Even as the Indian government draws up ambitious plans envisaging 100 GW capacity addition in the 12th Five-Year Plan period (2012-2017), the country's power sector is facing multidimensional challenges. These issues are constraining growth in the sector and may adversely impact economic growth in the long term. The Confederation of Indian Industry says that unless the issues plaguing the power sector are urgently addressed, the aspiration for 9 per cent growth in the 12th Plan may not be met.

Fuel availability has emerged as the biggest risk faced by thermal power projects in India. Coal production has not kept pace with power capacity addition in the current plan and developers have been forced to import coal at a time when international coal prices have shot up. Lack of clarity on financing this extra cost as well as added transport costs for plants in the interior have led to uncertainty and reduced investments in Power.

"With coal-based capacity addition expected to account for over 50 per cent of total capacity additions in the upcoming 12th Plan, the issue of acute shortage of domestic coal in the country and its impact on project economics due to higher prices of imported coal needs to be urgently addressed. In addition, there would also be financial stress on assets already built or committed by many private sector players," says Anil Sardana, Chairman, CII National Committee on Power, and Managing Director, Tata Power Company Ltd. For instance, for the Mundra and Sasan ultra mega power projects awarded by the government to Tata Power and Reliance Power Ltd, the tariffs proposed by the firms while bidding for these projects are no longer viable considering the higher cost of fuel.

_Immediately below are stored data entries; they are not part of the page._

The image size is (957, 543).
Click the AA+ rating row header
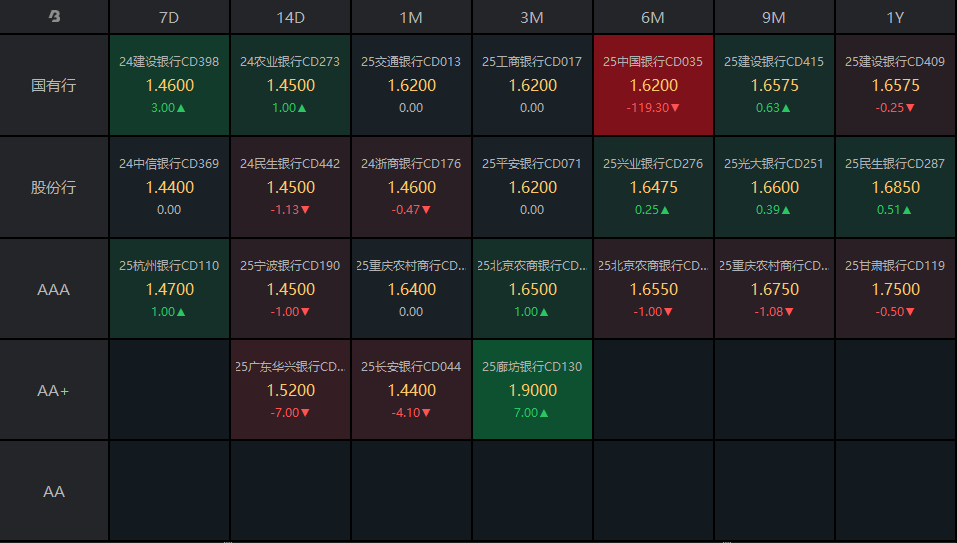click(54, 391)

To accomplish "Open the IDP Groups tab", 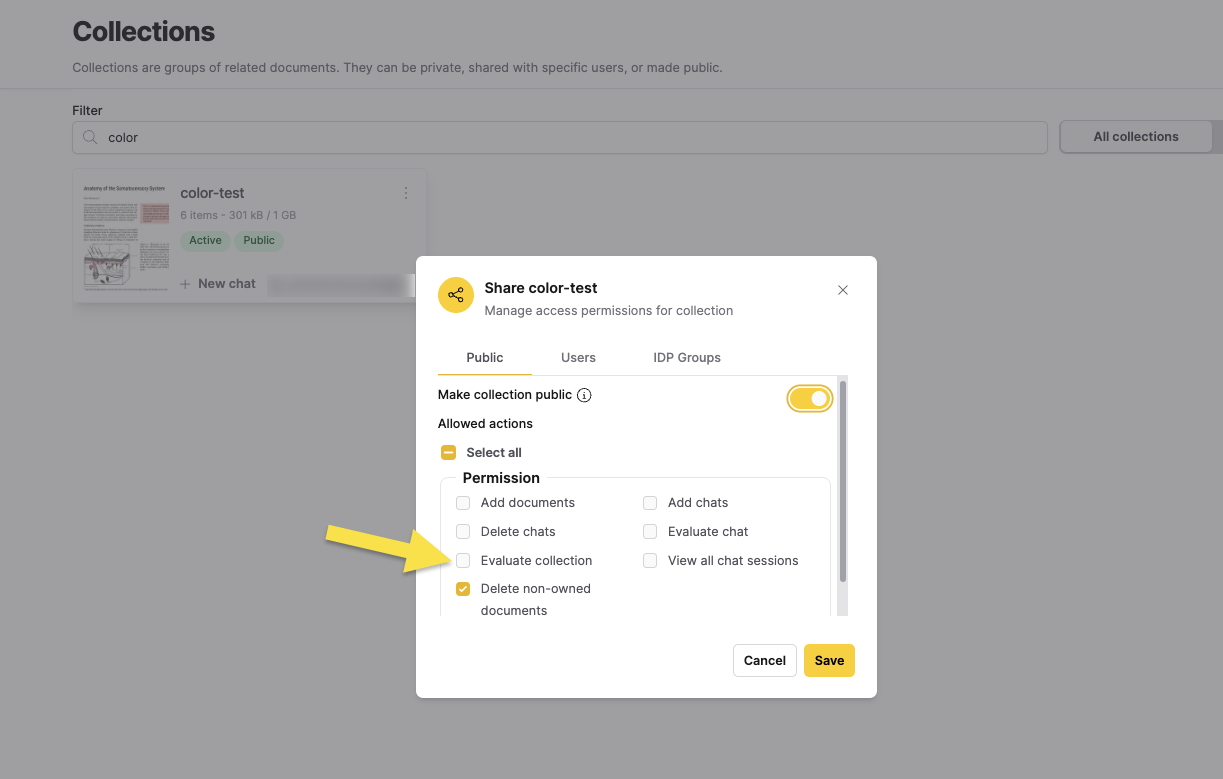I will point(687,357).
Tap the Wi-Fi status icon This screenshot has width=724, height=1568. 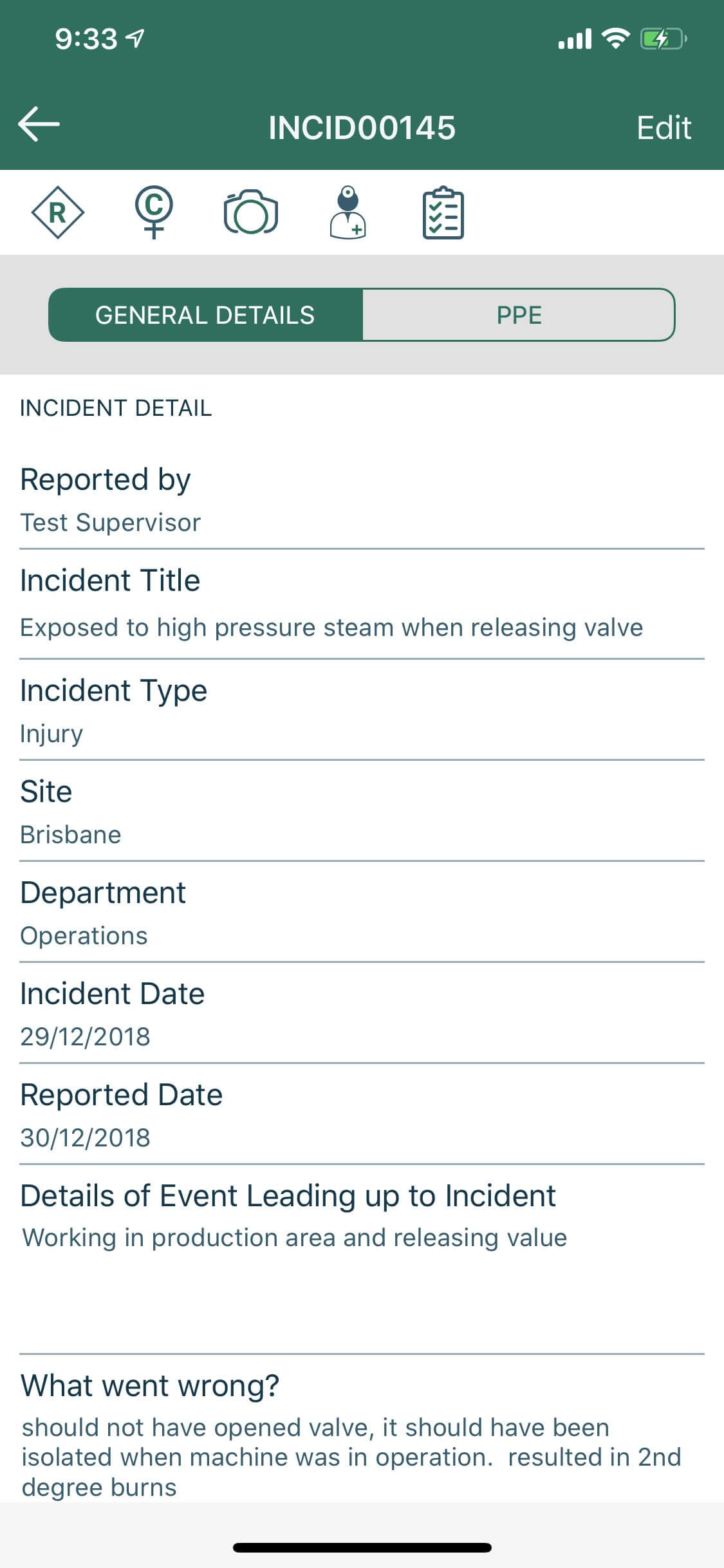pyautogui.click(x=615, y=39)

There is an urgent need for comprehensive coal sector reforms, including opening it up to competition, to increase investment in the power sector. More coal bearing areas need to be opened up by stepping up exploration activity, the CII said in a press release ahead of a key meeting between Prime Minister Dr. Manmohan Singh and private players in the power sector. This would boost productivity, increase scale and introduce competition, it said.

The other key issue confronting the power sector is the dismal financial health of distribution utilities. These have accumulated financial losses estimated at over Rs70,000 crore in 2010-11 which is projected to grow to around Rs100,000 crore by 2014. The practice of cross-subsidising domestic and agricultural consumers by higher tariffs for commercial and industrial customers and railways has distorted balance sheets. In addition, lack of tariff hikes and mounting aggregate technical and commercial losses too have led to underutilisation of generation capacity.